In Schweden wird am 13. Dezember der Tag der Sankta Lucia gefeiert. Die Familien freuen sich darauf, und in den Dörfern und Städten finden Umzüge statt. Ein Mädchen ist Lucia. Sie trägt ein langes weißes Kleid mit roter Schärpe und eine Kerzenkrone. Damit führt sie den Zug durch den Ort an. Weitere Mädchen, seit einiger Zeit auch Jungen, folgen ihr, auch sie tragen weiße Gewänder und eine Kerze.

In einem Land, in dem die Winternächte lang sind, kommt einem Lichterfest eine besondere Bedeutung zu. Aber überall sind Menschen angesichts der Kommerzialisierung des Weihnachtsfestes offen für ein warmes Licht in der dunklen Zeit. Von Schweden aus hat die Lucia-Tradition deshalb einen Siegeszug um die Welt angetreten. Nicht nur in Skandinavien, auch in Amerika und zunehmend in Mitteleuropa erfreuen sich die Menschen an den Bildern blonder Mädchen, deren Gesicht vom Kerzenlicht beschienen wird, und feiern das Fest der Sankta Lucia.

Vor einigen Jahren stellte ich bei einer Reise nach Sizilien fest, dass Lucia eine historische Person ist. Sie wurde Ende des dritten Jahrhunderts n. Chr. in Syrakus geboren und starb jung ebenfalls in Syrakus. Sie war die Tochter einer wohlhabenden römischen Familie und wurde Opfer der Christenverfolgung des Kaisers Diokletian.

Die Reliquien der Hl. Lucia waren im Dezember 2014 einige Tage lang zu Gast im Dom von Syracus.
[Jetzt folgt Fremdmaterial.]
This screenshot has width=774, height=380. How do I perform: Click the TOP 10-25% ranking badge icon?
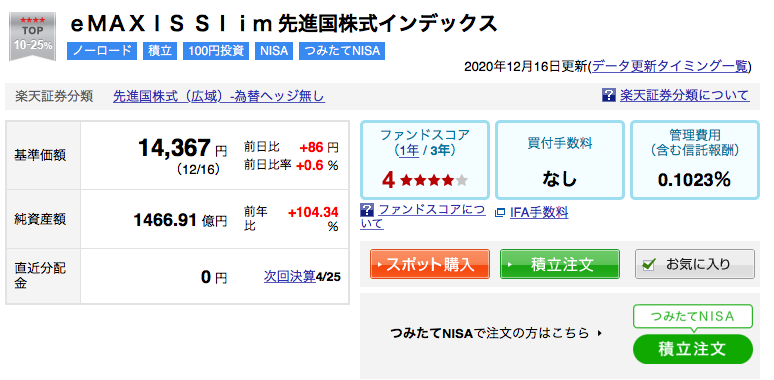click(33, 38)

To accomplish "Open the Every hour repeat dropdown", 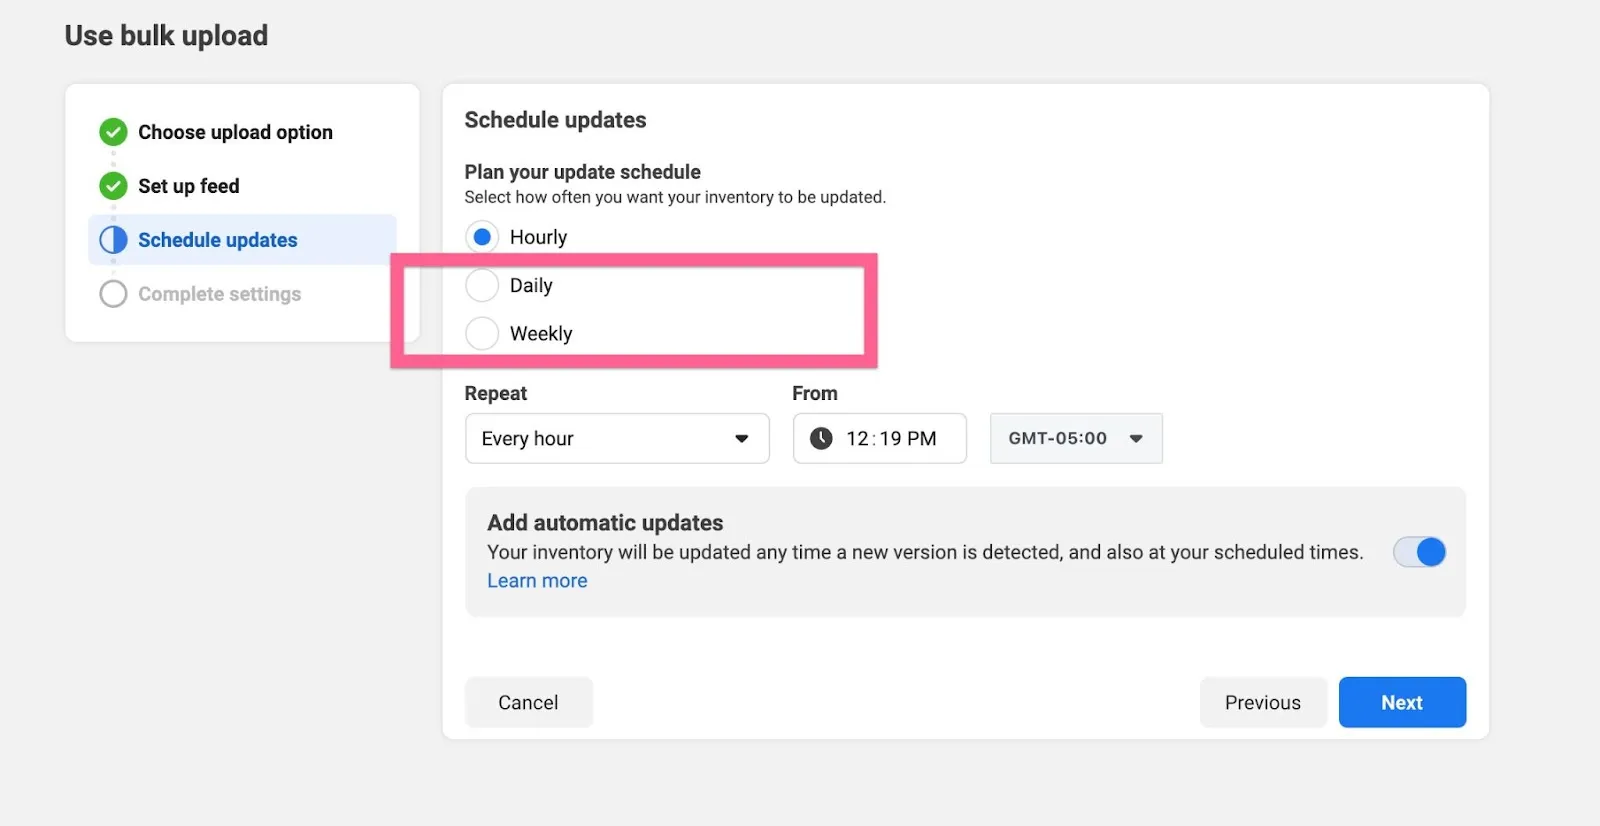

Warum sie als Märtyrerhin sterben musste, ist legendhaft überliefert, aber Legenden haben ja bekanntermaßen einen historischen Kern. Ihr Vater Lucio war früh gestorben. Die Mutter Eutychia drängte deshalb darauf, dass sich die Tochter bald vermählen sollte. Doch Lucia war eine Christin und lehnte den von der Mutter ausgewählten nicht-christlichen Ehemann ab. Lange konnte sie die Mutter aber nicht umstimmen.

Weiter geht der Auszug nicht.